## PROBLEM DESCRIPTION
Working from the records below, return word for word the line that contains "Given: Tap the Android back navigation icon" and each line after it, ending with the last. Skip all pictures.

## PROVIDED INFORMATION
○ ○ ○ ○
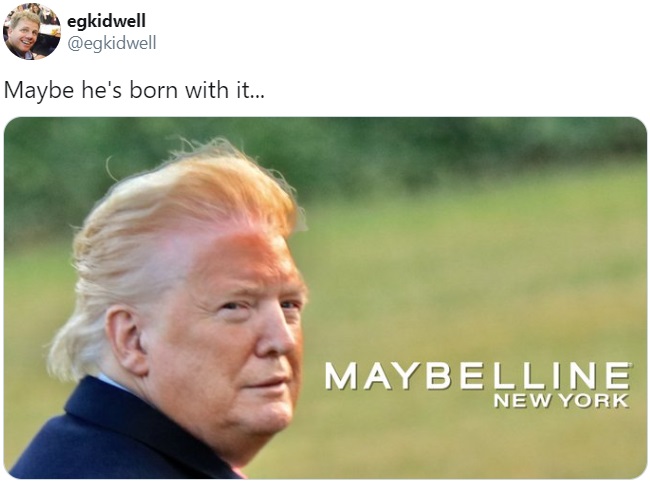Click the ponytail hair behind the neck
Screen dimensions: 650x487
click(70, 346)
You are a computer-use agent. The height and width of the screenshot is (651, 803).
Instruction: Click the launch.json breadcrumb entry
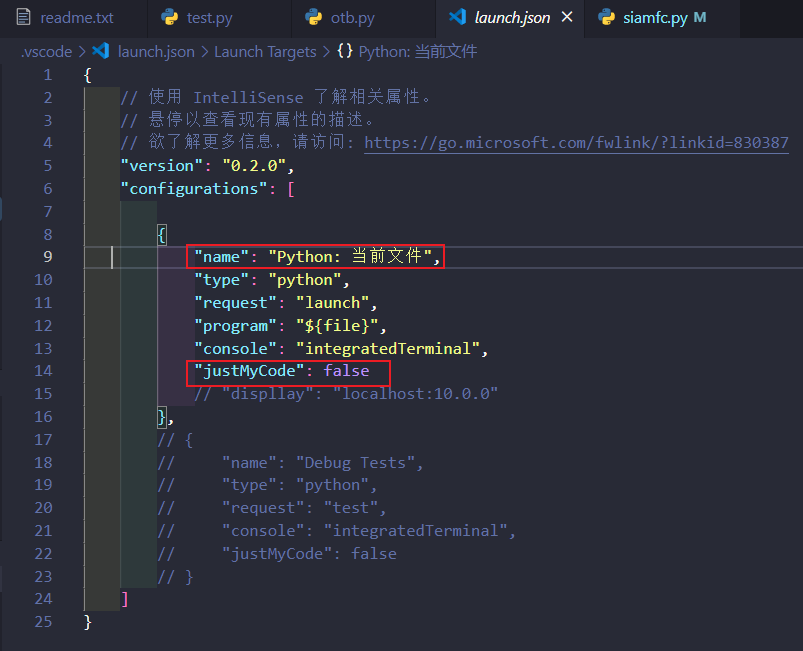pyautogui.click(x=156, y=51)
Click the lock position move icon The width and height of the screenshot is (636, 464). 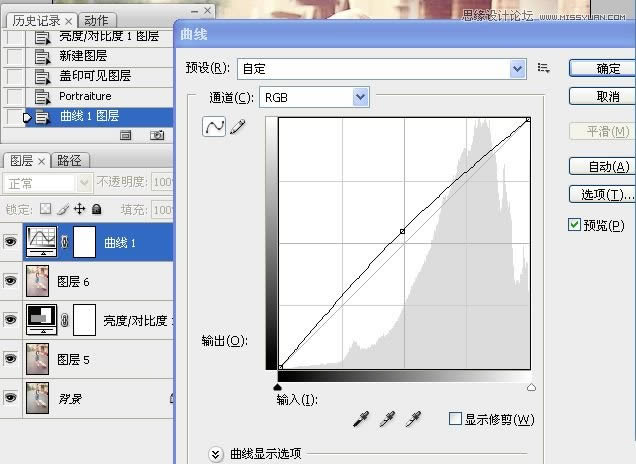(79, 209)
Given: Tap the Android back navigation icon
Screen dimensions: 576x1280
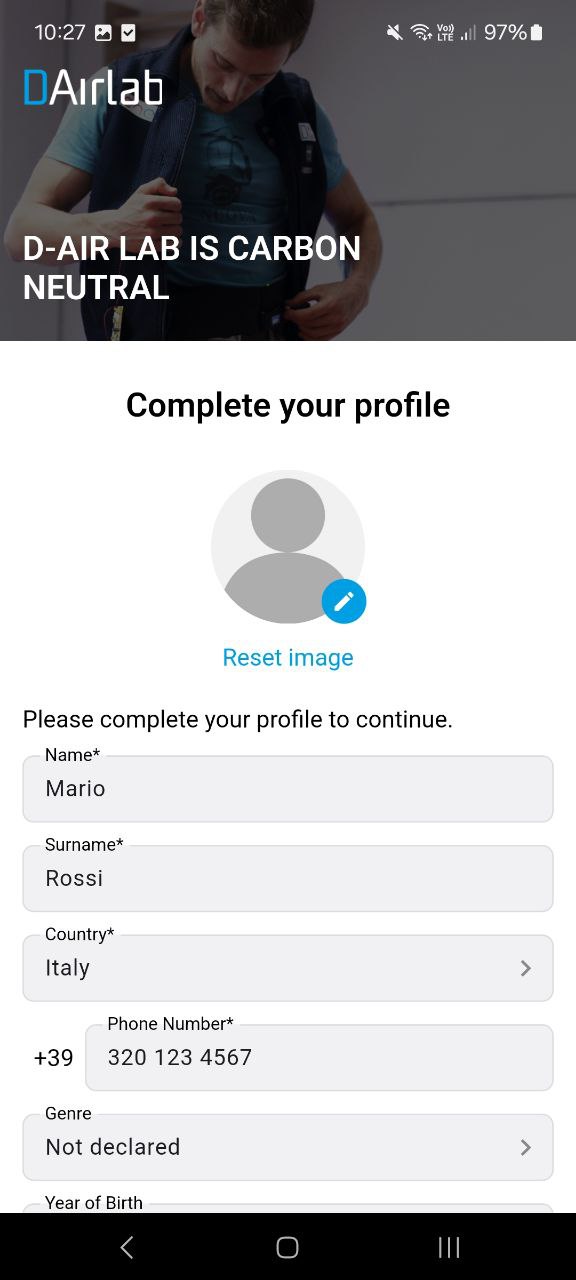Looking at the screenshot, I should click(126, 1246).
○ ○ ○ ○
## SOLUTION TO THE PROBLEM
Given: Tap the Android back navigation icon
Screen dimensions: 576x1280
Looking at the screenshot, I should click(126, 1246).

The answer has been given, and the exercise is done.